Every payment state change is driven by a Stripe webhook event. The platform exposes a webhook endpoint that verifies signatures, deduplicates events, persists the raw event, and triggers the platform state transition; the lifecycle covers SetupIntent created, requires-action, succeeded, and failed, PaymentIntent created, succeeded, payment_failed, and canceled, and Connect events for payout, transfer, and reversal. Every payment-creation call uses an idempotency key derived from the platform's internal action identifier, so a retry never creates a duplicate intent, and the order-payment state machine has explicit states — pre-order pending, pre-order active, pre-order cancelled, pre-order expired, order pending, order paid, order shipped, order delivered, order refunded, order disputed — with transitions driven only by validated webhook events.
Payment failures are surfaced clearly to the buyer with a safe failure code, a retryable flag, and a clear next-step; where the failure is retryable, the buyer can retry without re-entering card details. Stripe retries webhook delivery on failure, and the platform's webhook handler is idempotent so that retries are safe. The database schema persists customers, payment methods, intents, payments, orders, invoices, refunds, disputes, and Connect transfers; foreign keys preserve the relationships and indexes support the reconciliation queries.
Stripe reporting and exports drive end-to-end reconciliation. Revenue recognition for subscriptions follows the appropriate accounting standard, marketplace payout reconciliation matches each captured payment to the resulting designer royalty, and accounting integration pushes the reconciled records to the accounting system on a regular schedule. Payment-processing fees vary by transaction type, by region, and by payment method, and the cost profile differentiates kit purchases, subscription renewals, and designer payouts; monthly platform fees apply for Stripe Billing and for value-added services such as Stripe Tax, and the total payment cost as a share of revenue is monitored and benchmarked against the cost-optimisation levers available at scale.

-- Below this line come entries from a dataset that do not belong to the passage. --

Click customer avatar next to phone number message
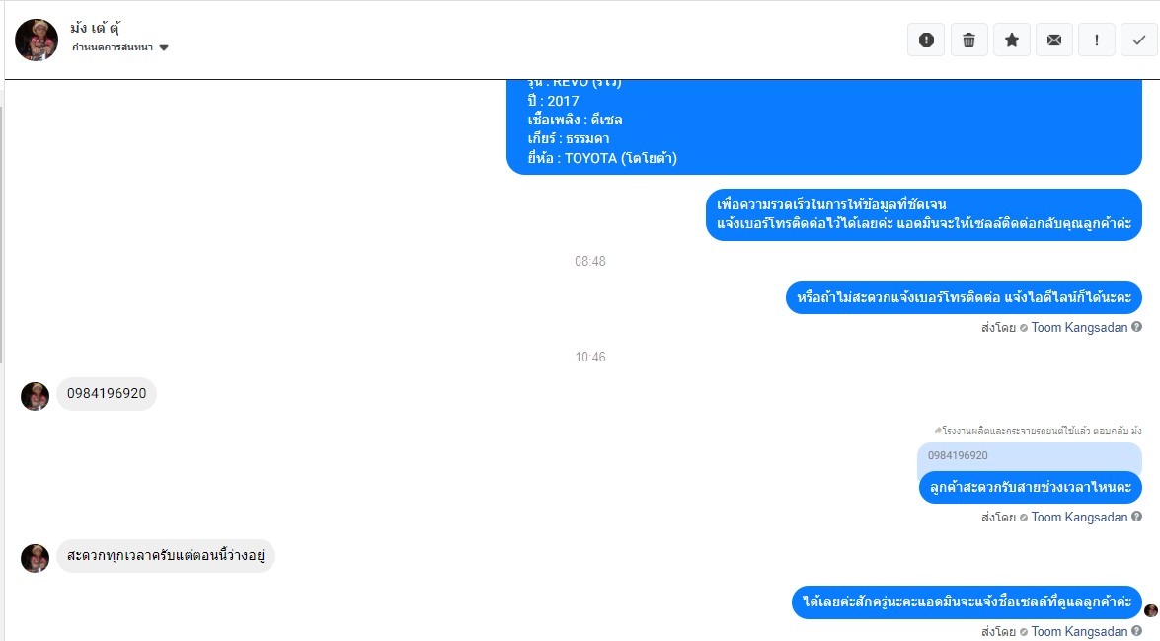Viewport: 1160px width, 641px height. click(x=35, y=396)
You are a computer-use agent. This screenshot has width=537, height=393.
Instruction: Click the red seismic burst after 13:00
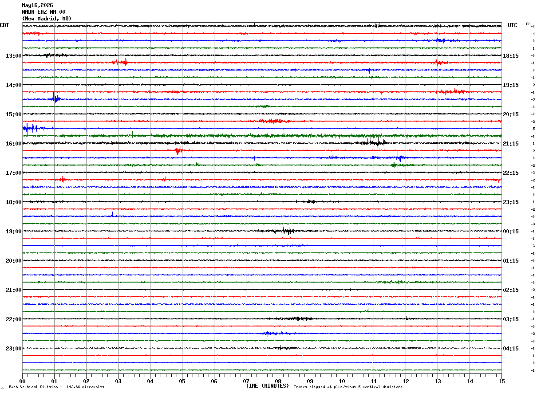pyautogui.click(x=121, y=62)
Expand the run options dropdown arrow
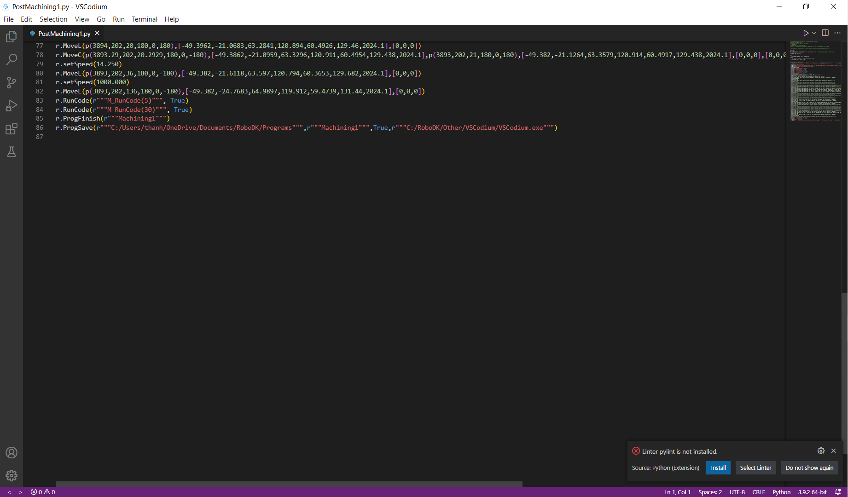Image resolution: width=848 pixels, height=497 pixels. (x=814, y=33)
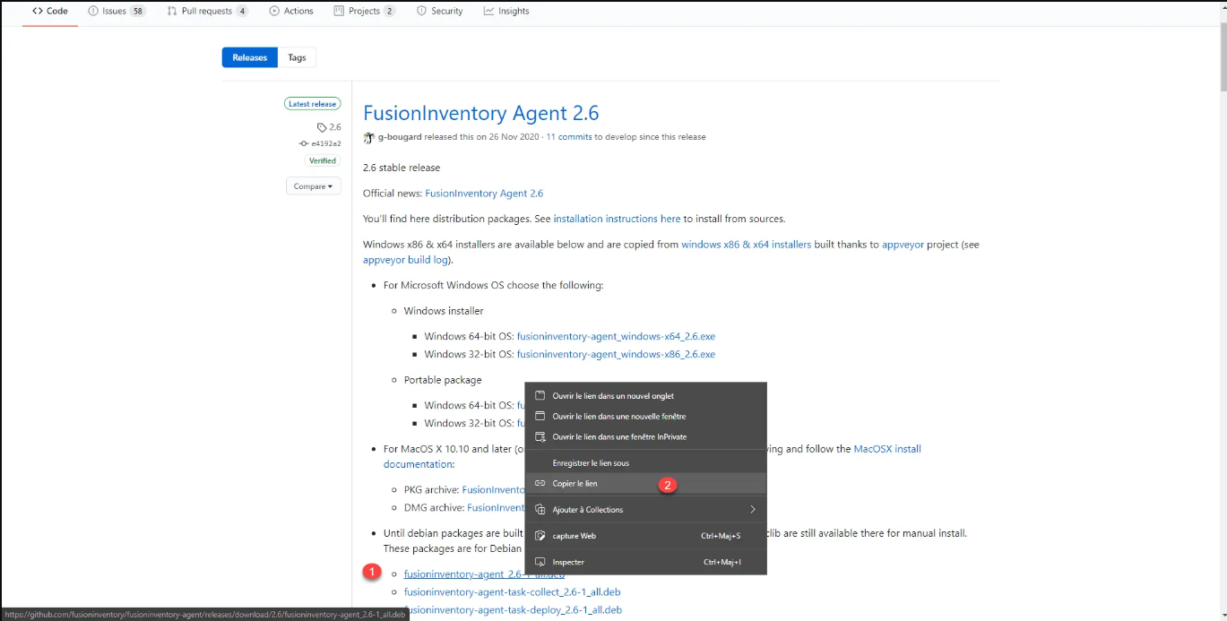Click the Projects board icon
The image size is (1227, 621).
339,11
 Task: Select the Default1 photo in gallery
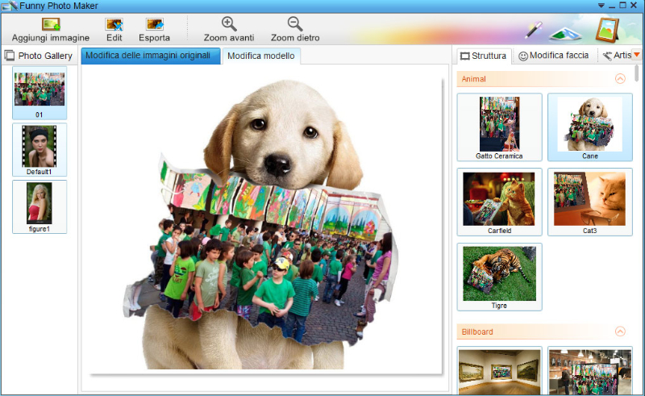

The payment systems ship in four waves aligned with the platform-wide phase model. The UK launch wave puts Stripe basic configuration in place, opens the SetupIntent flow for no-capture pre-orders, sets up Stripe Billing for AI design credits, routes everything that takes a card through hosted Checkout, completes PCI SAQ A, makes the webhook handler idempotent, and establishes the reconciliation flow. The European-Union expansion wave that follows adds European-Union local payment methods, VAT One Stop Shop registration, multi-currency pricing in euros, Stripe Tax across the European Union, and Connect Express for non-UK designers. The United-States expansion wave adds United-States state sales tax via Stripe Tax, multi-currency pricing in United-States dollars, United-States-specific Radar rules, and Stripe Connect Express for United-States designers. The optimisation wave focuses on foreign-exchange optimisation, dynamic three-domain-secure thresholds, Radar rule tuning, payout-fee renegotiation, and reconciliation automation.